Neste contexto, a atitude cínica dos bancos (com raras exceções) indica que falta a este segmento um mínimo de sensibilidade social.
Aonde o bom senso falha, outras opções haverão de se impor:
Em São Paulo, ante a falta de sensibilidade do Governo Federal, o governo local obteve no STF a suspensão do pagamento das dívidas com a União para utilizar estes recursos em atividades de saúde.
Sem alternativas o Governo Federal acabou por estender a todos os Estados a decisão.
Não será diferente com os bancos!
Ou eles tomam a iniciativa ou sucumbirão às milhares de ações judiciais que forçarão o retorno do bom senso.
Nunca é demais lembrar que nosso Direito, de origem romano-germânica, ao lado de da cláusula “pacta sunt servanda” (contratos devem ser mantidos) aplica a exceção “rebus sic stantibus” (desde que as coisas permaneçam como estão).

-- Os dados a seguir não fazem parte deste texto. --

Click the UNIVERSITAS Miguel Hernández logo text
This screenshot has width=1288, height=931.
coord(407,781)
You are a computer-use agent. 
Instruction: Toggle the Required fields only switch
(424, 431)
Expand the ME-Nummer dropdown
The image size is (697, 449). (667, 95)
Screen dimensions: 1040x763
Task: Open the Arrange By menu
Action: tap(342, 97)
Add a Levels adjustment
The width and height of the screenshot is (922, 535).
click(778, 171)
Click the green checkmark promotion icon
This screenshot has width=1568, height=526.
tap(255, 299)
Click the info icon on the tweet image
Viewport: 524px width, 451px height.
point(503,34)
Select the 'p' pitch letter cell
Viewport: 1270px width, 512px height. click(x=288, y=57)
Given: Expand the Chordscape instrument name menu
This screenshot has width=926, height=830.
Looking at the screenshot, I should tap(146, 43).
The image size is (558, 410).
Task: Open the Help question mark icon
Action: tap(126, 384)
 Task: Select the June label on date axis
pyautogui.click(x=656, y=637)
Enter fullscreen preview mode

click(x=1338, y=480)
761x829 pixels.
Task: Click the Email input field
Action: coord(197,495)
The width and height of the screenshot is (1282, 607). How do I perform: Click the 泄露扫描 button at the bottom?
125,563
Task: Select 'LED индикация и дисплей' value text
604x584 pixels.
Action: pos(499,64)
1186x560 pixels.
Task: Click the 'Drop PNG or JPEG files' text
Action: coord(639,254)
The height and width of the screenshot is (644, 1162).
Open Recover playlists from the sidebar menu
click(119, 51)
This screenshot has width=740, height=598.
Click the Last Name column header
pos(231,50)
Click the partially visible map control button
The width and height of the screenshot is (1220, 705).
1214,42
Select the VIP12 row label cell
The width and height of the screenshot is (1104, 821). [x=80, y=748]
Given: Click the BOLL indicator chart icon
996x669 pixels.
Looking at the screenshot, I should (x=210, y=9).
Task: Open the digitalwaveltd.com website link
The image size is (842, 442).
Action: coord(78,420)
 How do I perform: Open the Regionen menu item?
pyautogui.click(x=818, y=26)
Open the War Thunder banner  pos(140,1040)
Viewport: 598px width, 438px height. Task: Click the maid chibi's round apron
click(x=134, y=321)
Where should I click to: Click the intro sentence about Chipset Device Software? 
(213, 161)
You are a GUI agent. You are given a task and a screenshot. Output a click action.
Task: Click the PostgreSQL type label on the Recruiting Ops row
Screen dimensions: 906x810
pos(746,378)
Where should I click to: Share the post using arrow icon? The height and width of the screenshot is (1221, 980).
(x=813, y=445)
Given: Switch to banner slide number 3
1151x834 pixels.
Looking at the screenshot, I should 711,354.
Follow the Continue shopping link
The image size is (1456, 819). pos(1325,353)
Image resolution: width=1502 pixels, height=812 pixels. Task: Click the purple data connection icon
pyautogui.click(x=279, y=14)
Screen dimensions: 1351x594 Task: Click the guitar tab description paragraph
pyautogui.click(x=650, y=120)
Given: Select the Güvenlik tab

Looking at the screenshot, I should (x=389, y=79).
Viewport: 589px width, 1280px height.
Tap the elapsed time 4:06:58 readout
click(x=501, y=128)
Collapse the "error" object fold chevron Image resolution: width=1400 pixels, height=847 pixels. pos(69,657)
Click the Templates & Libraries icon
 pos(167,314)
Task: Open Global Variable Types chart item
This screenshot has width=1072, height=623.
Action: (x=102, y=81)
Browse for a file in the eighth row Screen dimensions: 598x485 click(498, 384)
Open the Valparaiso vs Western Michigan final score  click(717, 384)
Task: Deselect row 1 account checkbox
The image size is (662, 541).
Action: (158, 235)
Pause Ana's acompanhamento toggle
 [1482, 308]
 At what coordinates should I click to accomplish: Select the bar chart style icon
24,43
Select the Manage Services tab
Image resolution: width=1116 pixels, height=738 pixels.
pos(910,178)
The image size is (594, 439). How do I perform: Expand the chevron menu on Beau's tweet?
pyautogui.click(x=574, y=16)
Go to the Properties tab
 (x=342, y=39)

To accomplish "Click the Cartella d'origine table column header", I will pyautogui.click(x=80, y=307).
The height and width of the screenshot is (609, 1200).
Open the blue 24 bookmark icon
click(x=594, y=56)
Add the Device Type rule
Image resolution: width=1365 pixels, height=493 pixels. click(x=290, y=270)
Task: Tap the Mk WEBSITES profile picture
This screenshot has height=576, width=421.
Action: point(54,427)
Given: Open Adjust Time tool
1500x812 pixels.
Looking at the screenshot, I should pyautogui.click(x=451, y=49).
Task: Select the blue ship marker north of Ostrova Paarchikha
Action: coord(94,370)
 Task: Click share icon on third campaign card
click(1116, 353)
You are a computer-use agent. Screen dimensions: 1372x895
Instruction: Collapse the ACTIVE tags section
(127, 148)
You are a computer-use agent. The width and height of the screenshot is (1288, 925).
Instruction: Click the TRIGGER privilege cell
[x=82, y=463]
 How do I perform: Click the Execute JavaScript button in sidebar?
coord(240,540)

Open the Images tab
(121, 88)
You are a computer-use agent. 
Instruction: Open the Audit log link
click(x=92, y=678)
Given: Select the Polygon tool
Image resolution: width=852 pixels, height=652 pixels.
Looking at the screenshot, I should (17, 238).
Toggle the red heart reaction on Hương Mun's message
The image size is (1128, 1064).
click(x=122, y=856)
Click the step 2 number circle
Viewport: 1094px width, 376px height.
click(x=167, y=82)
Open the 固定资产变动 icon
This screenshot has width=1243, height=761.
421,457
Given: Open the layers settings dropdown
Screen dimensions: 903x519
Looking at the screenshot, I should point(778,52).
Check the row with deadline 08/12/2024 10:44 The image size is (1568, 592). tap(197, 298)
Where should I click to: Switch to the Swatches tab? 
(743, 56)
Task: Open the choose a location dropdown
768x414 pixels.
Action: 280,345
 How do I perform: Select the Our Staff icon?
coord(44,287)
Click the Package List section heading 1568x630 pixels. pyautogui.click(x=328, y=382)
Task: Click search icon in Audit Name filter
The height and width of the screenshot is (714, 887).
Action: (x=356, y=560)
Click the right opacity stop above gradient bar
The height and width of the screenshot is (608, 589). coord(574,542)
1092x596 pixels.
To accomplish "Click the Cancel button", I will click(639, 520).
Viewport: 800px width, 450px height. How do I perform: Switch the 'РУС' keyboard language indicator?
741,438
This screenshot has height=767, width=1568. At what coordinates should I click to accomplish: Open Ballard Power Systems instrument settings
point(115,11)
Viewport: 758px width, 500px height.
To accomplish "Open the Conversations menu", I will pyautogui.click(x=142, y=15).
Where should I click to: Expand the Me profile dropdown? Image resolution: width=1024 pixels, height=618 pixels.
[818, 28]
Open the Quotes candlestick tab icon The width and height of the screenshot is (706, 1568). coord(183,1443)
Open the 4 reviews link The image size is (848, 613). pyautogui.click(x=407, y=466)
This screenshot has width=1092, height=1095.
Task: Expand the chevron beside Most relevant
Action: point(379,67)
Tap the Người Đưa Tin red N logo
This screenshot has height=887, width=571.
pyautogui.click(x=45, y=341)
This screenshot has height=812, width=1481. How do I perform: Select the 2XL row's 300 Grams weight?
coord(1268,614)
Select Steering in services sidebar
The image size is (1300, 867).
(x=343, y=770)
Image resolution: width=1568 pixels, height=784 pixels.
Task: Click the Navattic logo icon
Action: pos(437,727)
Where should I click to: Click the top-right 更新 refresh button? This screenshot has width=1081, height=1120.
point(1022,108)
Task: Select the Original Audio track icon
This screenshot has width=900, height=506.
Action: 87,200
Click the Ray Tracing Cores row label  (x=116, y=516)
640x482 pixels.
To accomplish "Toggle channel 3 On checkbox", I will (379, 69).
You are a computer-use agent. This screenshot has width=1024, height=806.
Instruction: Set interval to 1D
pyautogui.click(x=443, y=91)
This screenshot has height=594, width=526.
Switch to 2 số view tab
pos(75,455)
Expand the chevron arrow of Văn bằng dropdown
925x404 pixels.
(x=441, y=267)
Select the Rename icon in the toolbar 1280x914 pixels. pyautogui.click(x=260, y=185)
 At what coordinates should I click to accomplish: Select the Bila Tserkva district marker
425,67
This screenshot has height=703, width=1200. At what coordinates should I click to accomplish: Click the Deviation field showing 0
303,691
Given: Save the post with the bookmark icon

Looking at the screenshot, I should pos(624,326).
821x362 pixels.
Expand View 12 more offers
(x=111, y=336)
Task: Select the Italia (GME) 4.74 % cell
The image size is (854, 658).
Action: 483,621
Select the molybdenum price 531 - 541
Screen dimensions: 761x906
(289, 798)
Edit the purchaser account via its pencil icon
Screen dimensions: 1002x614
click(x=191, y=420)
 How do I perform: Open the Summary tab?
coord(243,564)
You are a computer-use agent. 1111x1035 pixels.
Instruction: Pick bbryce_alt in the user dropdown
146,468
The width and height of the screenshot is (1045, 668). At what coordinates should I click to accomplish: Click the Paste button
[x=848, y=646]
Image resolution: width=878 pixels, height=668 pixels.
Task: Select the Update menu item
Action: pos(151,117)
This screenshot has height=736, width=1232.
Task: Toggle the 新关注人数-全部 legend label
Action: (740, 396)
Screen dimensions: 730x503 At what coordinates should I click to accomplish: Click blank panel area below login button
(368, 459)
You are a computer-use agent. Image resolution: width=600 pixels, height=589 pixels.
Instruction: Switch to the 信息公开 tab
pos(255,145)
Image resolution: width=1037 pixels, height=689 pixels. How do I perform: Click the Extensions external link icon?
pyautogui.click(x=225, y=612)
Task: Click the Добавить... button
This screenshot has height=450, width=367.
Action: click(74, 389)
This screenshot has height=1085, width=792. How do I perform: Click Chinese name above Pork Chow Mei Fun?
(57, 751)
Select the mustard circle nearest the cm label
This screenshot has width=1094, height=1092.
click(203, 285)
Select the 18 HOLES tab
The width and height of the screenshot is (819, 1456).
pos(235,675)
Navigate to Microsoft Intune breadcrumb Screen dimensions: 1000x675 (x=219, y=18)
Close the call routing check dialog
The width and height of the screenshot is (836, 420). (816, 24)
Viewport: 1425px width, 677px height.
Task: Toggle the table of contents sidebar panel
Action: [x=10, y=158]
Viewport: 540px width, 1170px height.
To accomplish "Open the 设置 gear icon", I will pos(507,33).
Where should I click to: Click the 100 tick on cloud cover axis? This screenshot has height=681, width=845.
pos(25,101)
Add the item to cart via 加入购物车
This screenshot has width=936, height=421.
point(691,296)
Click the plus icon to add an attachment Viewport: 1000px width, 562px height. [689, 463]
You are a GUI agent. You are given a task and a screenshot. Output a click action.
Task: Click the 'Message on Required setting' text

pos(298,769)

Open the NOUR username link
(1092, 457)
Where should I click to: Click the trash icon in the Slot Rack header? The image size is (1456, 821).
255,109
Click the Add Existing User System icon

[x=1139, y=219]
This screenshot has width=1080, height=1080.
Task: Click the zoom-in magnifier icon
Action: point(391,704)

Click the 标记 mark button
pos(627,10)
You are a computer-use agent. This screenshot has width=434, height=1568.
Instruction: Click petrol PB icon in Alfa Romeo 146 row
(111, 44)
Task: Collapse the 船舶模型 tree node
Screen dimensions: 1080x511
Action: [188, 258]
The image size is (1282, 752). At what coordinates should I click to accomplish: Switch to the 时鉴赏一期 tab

Ora, tudo mudou, evidentemente.
Nada hoje é mais como ontem.
Aliás, os bancos, com seus sofisticados departamentos de análise de conjuntura e prevenção de riscos sistêmicos deveriam ter se antecipado para estarem neste momento liderando a busca de soluções, e, não, acomodados no aguardo de medidas governamentais.
Assim sendo, proponho que as instituições bancárias suspendam imediatamente o débito de parcelas dos financiamentos na natureza estritamente bancária (excluídos aqueles em que funciona como repassador – ex.: cartões de crédito que deverão ser objeto de outra negociação). Isso deve valer para consignados, CDC, e qualquer nomenclatura que seja adotada pelas diferentes empresas.
E, mais, me parece que o prazo apropriado seria de 180 dias, já que o próprio Ministro da Saúde prevê um longo período até o declínio robusto da curva pandêmica.
Os próximos dias indicarão se este ajuste ocorrerá de forma consensual ou se os tribunais serão chamados.
E, asseguro a todos, “ainda há Juízes em Berlim”.
*Pedro Luís Longo é advogado, professor universitário e juiz aposentado.